Over the past few years, the scientific community became aware that humans live under a continuous symbiotic relationship with a vast community of bacteria and other microbes that reside in the gut. These microbes, know as the gut microbiota, do not necessarily cause disease to humans and instead can influence a variety of physiologic functions that are essential to maintain health. Some of these microbes, including specific strains of Escherichia coli that are usual inhabitant of the human gut, express on their surface sugar molecules (known as carbohydrates or glycans). These glycans can be recognized by the human immune system, which results in the production of high levels of circulating natural antibodies in adult individuals.

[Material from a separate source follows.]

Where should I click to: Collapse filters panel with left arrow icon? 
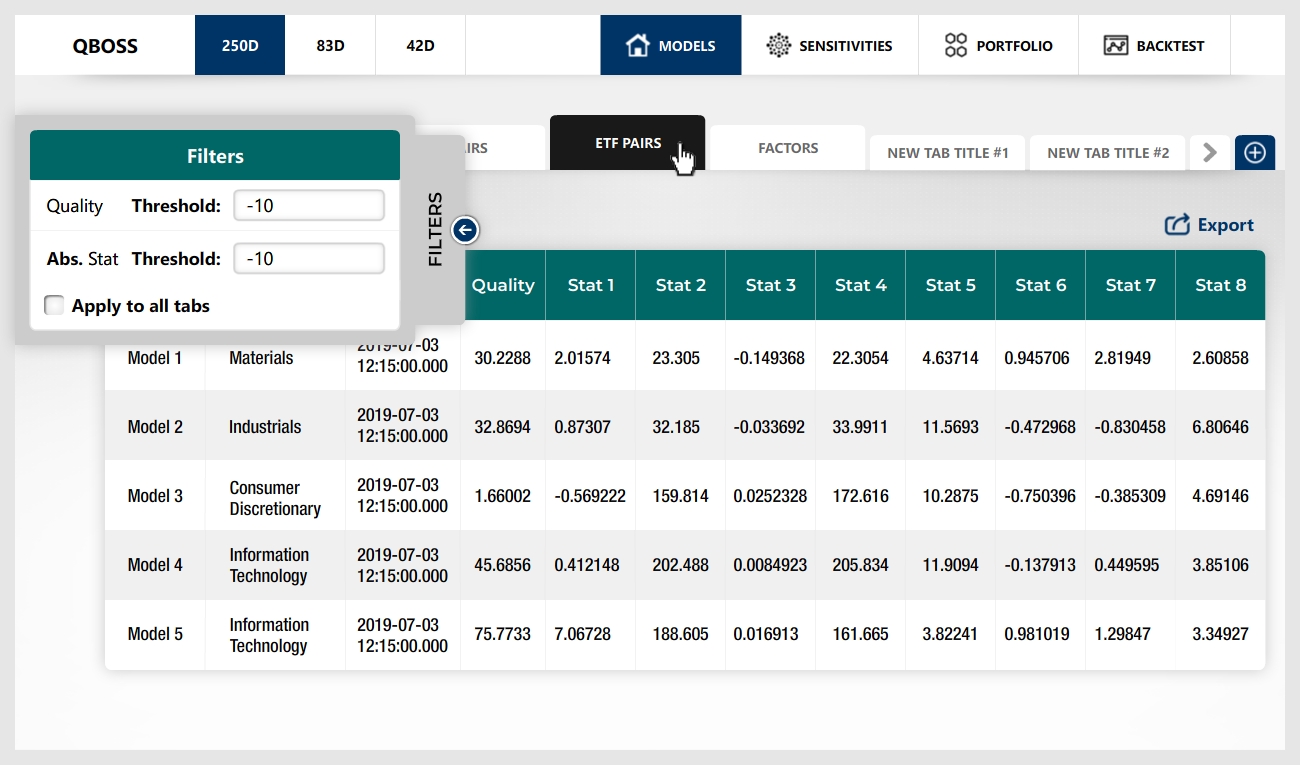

It has been speculated that natural antibodies directed against sugar molecules expressed by the microbiota may also recognize perhaps similar sugar molecules expressed by pathogens, that is, parasites that can cause diseases in humans.

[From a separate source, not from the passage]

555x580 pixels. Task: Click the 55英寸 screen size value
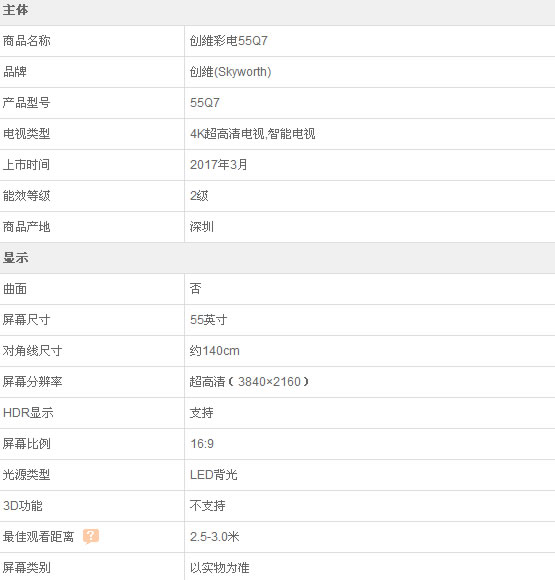pyautogui.click(x=208, y=320)
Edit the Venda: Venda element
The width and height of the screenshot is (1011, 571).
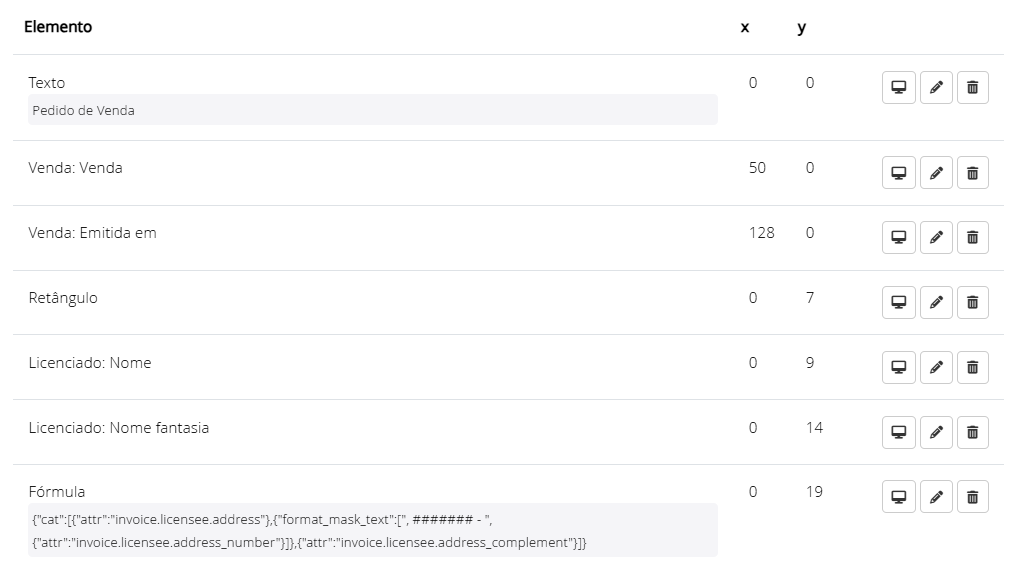pos(936,173)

Bahtiyar Yilmaz, a PhD student of the Instituto Gulbenkian de Ciencia PhD programme in Miguel Soares' laboratory, found that the Plasmodium parasite, the causative agent of malaria, expresses a sugar molecule called alpha-gal, which is also expressed at the surface of a strain of E. coli that is part of the human gut microbiota. In a series of experiments performed in mice, Bahtiyar Yilmaz went on to find that expression of alpha-gal by these bacteria, when resident in the gut, is sufficient to induce the production of natural antibodies that can recognize the same sugar molecule when expressed at the surface of Plasmodium parasites. He then found that these antibodies attach to the alpha-gal sugar at the surface of Plasmodium parasites, immediately after the inoculation in the skin by a mosquito, the vector of malaria transmission. When this occurs the anti-alpha-gal antibodies activate an additional arm of the human immune system, called the complement cascade, which goes on to punch holes and kills the Plasmodium parasite before it can move out of the skin. The protective effect is such that when present at high levels at the time of the mosquito bite, anti-alpha-gal antibodies manage to arrest the transition of the parasite from the skin into the blood stream and by doing so block malaria transmission.
With the goal of overcoming this shortcoming, Bahtiyar Yilmaz found that when mice are vaccinated against a synthetic form of alpha-gal that is rather easy and inexpensive to produce, they produced high levels of circulating anti-alpha-gal antibodies that are highly protective against malaria transmission by mosquitoes. Whether the same "trick" can be applied to humans and in particular to young infants to confer protection against malaria transmission is a "burning question" that remains to be answered.
It is estimated that 3.4 billion people are at risk of contracting malaria and WHO data from 2012 reveal that about 460,000 African children died from malaria before reaching their fifth birthday. The present study argues that if one can induce the production of antibodies against alpha-gal in those children one may be able to revert these grim numbers.
Miguel Soares adds: "We observed that children under 3 years old do not have sufficient levels of circulating anti-alpha-gal antibodies, which might be one of the reasons for their exquisite susceptibility to malaria. One of the beauties of the protective mechanism we just discovered is that it can be induced via a standard vaccination protocol, leading to the production of high levels of anti-alpha-gal antibodies that bind and kill the Plasmodium parasite. If we can vaccinate these young children against alpha-gal, many lives might be saved."